CINE

EN TERCERA PERSONA
Paul Haggis
Puede que ésta sea la película más personal de Paul Haggis (Ontario, 1953), y, también, la que menos guste a los seguidores del realizador canadiense que tiene una escasa filmografía, sólo tres películas, como director. El guionista de Million Dollar Baby es un excelente contador de historias y la hondura de ese film de Clint Eastwood deberíamos achacarlo por igual al director y al guionista. Paul Haggis es también el director del impactante thriller sobre la guerra de Irak En el valle de Elha y del film de historias cruzadas Crash, con el que debutó tras la cámara. Y con éste último, en cuanto estructura, tiene que ver bastante En tercera persona aunque se centre en dos historias sentimentales, ambientadas en Roma y París, y en el drama de una madre que intenta recuperar a su hijo aunque haya perdido su custodia por una discutible negligencia, en Nueva York.

Pero de lo que realmente va En tercera persona es de literatura, del escritor y la enfermedad de narrar, de cómo quien inventa historias saca sus personajes de la realidad, fagocita situaciones vividas o se las imagina a partir de premisas, provoca otras para saber cómo reaccionarían sus personajes, utilizando a las personas como conejillos de indias de sus experimentos literarios, o utiliza la literatura como terapia y exorcismo para intentar curarse de males irreparables.
A pesar de su metraje, 137 minutos, En tercera persona pasa ante el espectador a velocidad de crucero porque Paul Haggis sabe imprimir un buen ritmo al entremezclar sus tres historias principales, dos de las cuales, la que protagoniza un atolondrado empresario americano en Roma, Scott (Adrian Brody), que se enamora irracionalmente de una bella gitana desconocida, Monika (la israelita Morian Attias), hasta el punto de entregarle todo su dinero a su marido, el mafioso Marco (el italiano Ricardo Scamarcio), para que recupere a su hija, y la de la pareja formada por Rick (James Franco), pintor adinerado que vive con la sofisticada Sam (la actriz francesa Loan Chabanol), y Julia (la ucraniana Mila Kunis), camarera de hotel, en liza por la custodia del hijo de ambos, son los talones de Aquiles del film porque la primera, un sainete italiano lleno de tópicos no es creíble, y la segunda, un melodrama, tarda demasiado en estallar para concitar el interés del espectador, y el pegamento que utiliza para interrelacionarlas, el personaje de Theresa (Maria Bello), abogada de Julia y, al mismo tiempo, esposa divorciada de Scott, resulta demasiado artificial.

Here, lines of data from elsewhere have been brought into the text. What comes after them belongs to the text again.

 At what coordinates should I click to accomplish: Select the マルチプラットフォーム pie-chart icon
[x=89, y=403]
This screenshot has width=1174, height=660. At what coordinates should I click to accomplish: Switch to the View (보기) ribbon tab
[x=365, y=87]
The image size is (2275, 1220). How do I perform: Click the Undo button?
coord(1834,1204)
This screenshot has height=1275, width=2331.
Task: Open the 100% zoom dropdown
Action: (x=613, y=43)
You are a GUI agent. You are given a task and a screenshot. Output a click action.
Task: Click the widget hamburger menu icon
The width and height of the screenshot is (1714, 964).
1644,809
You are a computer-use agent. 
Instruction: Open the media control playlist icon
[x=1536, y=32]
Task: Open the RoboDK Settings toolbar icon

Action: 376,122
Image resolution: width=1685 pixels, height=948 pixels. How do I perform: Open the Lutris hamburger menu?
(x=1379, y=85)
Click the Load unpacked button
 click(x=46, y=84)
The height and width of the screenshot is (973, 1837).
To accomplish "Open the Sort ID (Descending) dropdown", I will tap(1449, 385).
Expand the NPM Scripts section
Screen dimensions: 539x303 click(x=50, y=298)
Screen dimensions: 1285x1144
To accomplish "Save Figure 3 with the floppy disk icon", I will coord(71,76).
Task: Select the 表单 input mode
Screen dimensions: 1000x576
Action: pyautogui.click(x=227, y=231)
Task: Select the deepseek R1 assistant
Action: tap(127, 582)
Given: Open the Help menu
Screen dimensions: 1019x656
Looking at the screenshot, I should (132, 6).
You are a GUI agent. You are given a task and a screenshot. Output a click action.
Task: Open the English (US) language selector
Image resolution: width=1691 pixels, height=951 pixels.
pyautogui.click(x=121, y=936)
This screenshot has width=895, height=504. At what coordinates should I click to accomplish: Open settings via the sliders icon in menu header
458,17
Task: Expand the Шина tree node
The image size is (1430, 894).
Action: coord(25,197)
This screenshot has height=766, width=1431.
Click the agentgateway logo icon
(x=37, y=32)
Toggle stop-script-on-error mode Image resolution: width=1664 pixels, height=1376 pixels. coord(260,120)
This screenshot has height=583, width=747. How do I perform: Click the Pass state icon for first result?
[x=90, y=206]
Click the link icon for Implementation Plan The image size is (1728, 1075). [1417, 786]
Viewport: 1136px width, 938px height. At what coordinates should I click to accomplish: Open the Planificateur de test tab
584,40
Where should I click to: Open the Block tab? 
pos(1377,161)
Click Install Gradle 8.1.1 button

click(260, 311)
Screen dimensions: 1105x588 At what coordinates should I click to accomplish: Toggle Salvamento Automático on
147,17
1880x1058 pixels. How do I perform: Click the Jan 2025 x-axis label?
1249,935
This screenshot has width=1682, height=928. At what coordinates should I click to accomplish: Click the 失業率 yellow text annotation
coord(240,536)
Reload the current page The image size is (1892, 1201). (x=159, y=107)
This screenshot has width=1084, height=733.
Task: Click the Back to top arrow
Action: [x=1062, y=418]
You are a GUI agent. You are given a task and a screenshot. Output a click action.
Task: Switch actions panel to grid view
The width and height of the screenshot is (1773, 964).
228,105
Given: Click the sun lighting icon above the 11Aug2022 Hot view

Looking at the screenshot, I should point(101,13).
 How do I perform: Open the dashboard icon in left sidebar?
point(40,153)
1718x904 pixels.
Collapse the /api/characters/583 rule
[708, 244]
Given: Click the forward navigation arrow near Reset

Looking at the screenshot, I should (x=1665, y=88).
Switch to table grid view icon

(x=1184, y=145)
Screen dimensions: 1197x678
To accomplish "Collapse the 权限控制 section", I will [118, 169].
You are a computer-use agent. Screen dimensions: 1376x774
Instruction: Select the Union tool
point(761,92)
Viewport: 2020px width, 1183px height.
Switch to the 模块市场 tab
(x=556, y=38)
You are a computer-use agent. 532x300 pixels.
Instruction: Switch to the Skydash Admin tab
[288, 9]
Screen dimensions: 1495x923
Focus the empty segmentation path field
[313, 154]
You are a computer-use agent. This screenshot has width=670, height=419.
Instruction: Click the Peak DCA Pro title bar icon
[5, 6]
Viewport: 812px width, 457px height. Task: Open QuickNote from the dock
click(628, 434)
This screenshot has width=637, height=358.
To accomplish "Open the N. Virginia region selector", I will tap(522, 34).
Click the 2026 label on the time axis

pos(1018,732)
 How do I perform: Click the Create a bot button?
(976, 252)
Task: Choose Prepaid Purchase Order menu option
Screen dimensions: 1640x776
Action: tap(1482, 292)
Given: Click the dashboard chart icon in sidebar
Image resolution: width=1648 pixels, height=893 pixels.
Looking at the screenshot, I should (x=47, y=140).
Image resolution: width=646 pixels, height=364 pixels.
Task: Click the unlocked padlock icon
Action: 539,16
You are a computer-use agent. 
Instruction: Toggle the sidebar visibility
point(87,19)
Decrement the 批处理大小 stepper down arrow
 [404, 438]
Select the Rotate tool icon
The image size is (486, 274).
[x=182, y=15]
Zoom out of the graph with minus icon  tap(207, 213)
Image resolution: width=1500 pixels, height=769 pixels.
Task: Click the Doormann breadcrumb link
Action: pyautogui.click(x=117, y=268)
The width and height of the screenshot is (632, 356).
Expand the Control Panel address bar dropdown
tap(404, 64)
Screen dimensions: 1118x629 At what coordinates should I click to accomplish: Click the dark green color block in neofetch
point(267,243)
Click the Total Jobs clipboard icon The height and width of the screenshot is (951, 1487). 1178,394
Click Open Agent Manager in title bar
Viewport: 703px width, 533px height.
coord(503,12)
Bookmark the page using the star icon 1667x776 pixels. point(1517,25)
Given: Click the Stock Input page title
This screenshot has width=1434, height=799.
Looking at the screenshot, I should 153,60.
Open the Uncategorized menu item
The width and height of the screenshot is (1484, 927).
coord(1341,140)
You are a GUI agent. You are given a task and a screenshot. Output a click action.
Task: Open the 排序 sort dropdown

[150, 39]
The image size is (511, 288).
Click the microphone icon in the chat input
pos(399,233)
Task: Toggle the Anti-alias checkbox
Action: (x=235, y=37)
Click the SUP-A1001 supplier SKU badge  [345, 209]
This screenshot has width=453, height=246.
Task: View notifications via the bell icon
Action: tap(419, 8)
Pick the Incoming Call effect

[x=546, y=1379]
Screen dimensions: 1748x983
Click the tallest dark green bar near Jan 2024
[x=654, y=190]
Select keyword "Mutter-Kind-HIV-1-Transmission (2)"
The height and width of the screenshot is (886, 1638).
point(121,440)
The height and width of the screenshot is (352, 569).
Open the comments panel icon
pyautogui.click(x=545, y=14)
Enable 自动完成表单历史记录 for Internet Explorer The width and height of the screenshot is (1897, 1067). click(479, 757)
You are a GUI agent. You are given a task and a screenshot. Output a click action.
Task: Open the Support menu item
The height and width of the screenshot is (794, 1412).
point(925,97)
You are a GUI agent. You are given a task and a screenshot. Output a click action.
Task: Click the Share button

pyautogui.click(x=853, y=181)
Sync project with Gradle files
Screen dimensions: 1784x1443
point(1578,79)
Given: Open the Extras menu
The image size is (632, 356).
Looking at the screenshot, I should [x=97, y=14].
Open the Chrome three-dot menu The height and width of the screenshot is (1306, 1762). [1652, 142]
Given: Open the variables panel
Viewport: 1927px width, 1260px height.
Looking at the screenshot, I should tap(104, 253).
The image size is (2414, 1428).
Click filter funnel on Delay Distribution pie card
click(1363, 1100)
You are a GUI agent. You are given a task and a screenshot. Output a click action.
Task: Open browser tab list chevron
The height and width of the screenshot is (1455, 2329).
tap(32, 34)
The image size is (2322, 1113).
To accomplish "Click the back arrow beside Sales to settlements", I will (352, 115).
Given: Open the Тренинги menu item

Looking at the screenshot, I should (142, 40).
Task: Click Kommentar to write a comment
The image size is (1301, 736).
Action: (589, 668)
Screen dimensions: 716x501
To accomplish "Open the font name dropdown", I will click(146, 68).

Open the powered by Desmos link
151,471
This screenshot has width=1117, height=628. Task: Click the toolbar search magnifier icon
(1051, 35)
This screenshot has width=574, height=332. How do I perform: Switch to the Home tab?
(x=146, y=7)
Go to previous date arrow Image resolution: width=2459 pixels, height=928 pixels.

Así es que la única historia que borda Paul Haggis es la principal, la que protagoniza un escritor en horas bajas que se retira a París para escribir, Michael (Liam Neeson), su joven amante Anna (Olivia Wilde), una escritora diletante que busca su apoyo, y la esposa del primero, Elaine (Kim Basinger), de quien se ha separado por su joven amor y por el sentimiento de culpa por un accidente familiar que intenta exorcizar en la novela que está escribiendo.

En tercera persona dista mucho de ser una película perfecta, pero Paul Haggis consigue el milagro de que las piezas vayan encajando una en otra y de que las tres historias, aparentemente ajenas entre sí, acaben estando íntimamente interrelacionadas. Por ello es un film que chirría muchas veces cuando se está viendo pero que adquiere altura cinematográfica en las últimas secuencias, cuando el director de Crash decide poner todas sus cartas sobre la mesa y que más o menos todo encaje.

Manejarse en tres escenarios, con actores de muchas nacionalidades y tres idiomas, y saltar de la comedia erótica (los encuentros en el hotel entre Michael y Anna) al drama más desopilante (el intento desesperado de Julia por abrazar, aunque sea un instante, a su hijo) hacen de En tercera persona un film desajustado.